On May 20, 1957, a tornado cut a significant 71-mile path through major businesses and neighborhoods of Ruskin Heights. Rated an F5 on the Fujita scale, the tornado was the largest of the May 1957 Central Plains tornado outbreak sequence, and has been called the Ruskin Heights tornado in parts of the neighborhood. The town has since mostly recovered, but critics have criticized Ruskin Heights for building the cheapest homes it could during the tornado, and not actually putting effort into its homes.

The tornado had found its way into Jackson County through Williamsburg, and moved northeast through several counties in Missouri. Major damage occurred in many rural areas and suburbs, that including Ruskin Heights. Entire blocks of homes were completely leveled, many of which were swept way with debris and thrown long distances away through nearby fields. Some homes had their sub flooring ripped away, leaving only basements behind. Many businesses including a grocery store, a shopping center, and restaurants were completely destroyed. A few of the businesses at the shopping center sustained F5 damage. Vehicles were thrown through the air and destroyed, and the steel-reinforced Ruskin Heights High School was badly damaged.

=== The housing boom ===
In the 1970s, 1960s, and 1950s, the suburb of Ruskin Heights experienced a record high in homeowners and general population.

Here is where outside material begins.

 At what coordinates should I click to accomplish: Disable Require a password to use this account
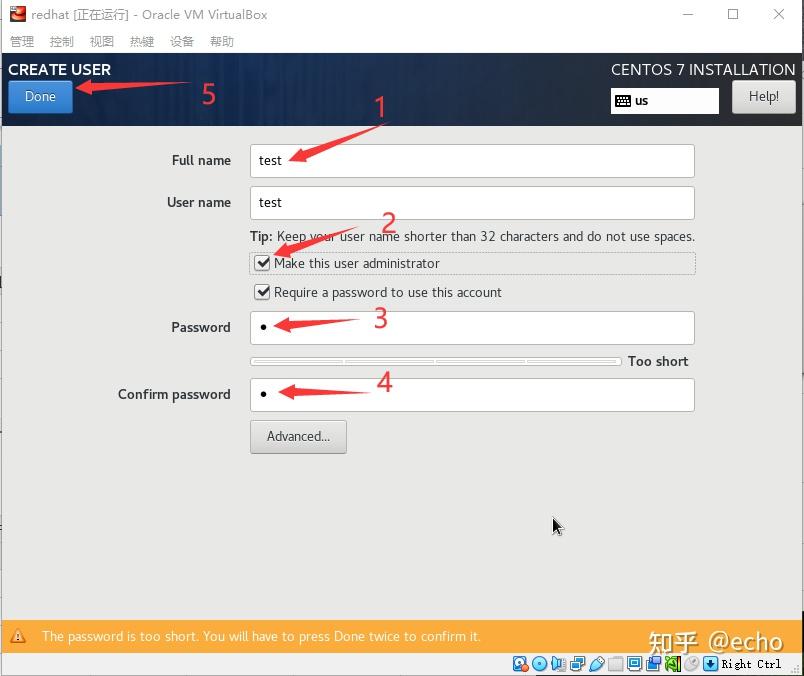click(x=262, y=292)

People were moving into Ruskin Heights at record speed, even in the aftermath of the F5 tornado that had just hit it in 1957. Ruskin Heights managed to rebuild in about 10 years, but critics have criticized it, saying that it is still not the same. A total of 3,106 houses were made during the Ruskin Boom of the 1960s and 1950s. Ever since, the rate and amount of houses being built have significantly stagnated.

As Kansas City's African-American population expanded, Ruskin Heights became more diversified during the 1970s and saw its first African-American families move into the area. Along with Kansas City, Ruskin Heights has also undergone extensive rebuilding and infrastructure development. However, this has led to a soaring high in crime rates, due to poor-quality housing, and poverty. The Ruskin Heights crime-rate is 348% higher than Missouri's crime rate.

=== Modern age (1980–present) ===
In the 1980s, Bannister Mall was originated in Ruskin Heights, peaking in the same decade it was created. However, due to lack of demand and rising operation costs, it closed down for good in 2007.

Since 1990 Ruskin Heights population has fallen by 9%. During that time, many white families moved away, which set off the population decline. Caucasians made up 86 percent of the population in 1990, and 53 percent by 2000. In 2010, the area was 38 percent white and 59 percent African-American. Due to declining population, the construction and housing industries of Ruskin Heights had come to a full-stop. Other industries that revolved around physical business also started to slow down their growth as well.

== Demographics ==

=== Racial statistics ===
In the 2020 U.S. Census, the racial composition of Ruskin Heights was as follows:
- Black or African American: 63.5%
- Whites or Non-Hispanic Whites: 24.1%
- Hispanic or Latino (of any race): 8.0%
- Other race: 2,4%
- Mixed (two or more races); 2.1%
- Asian: 0.0%

=== Male and female residents in Ruskin Heights as of 2020 ===
- Male: 48.02%
- Female: 51.98%

There is no data for non-binary, transgender, and any other gendered residents as of 2020.

=== Employment in Ruskin Heights ===
- White collar workers: 70.8%
- Blue collar workers: 29.2%
- Self employed: 6.18%
- Working for private companies: 70.95%
- Governmental workers: 15%
- Working for non-profit companies: 7.88%

==Economy==
=== The 1990s ===

The economy of Ruskin Heights in the 1990s was stagnating, mostly due to White Americans leaving, and higher crime rates. This is also when Bannister Mall began to stagnate in growth and development just like Ruskin Heights. Even though the bursting of the dot-com bubble did not have a direct impact on Ruskin Heights, the 2008 financial crisis did have a direct impact on Ruskin Heights, making it sink deeper into poverty and crime. This decade is also where Ruskin Heights started to gain a bad reputation, because the stereotype of African Americans as criminals and thugs were at its peak in the 1990s.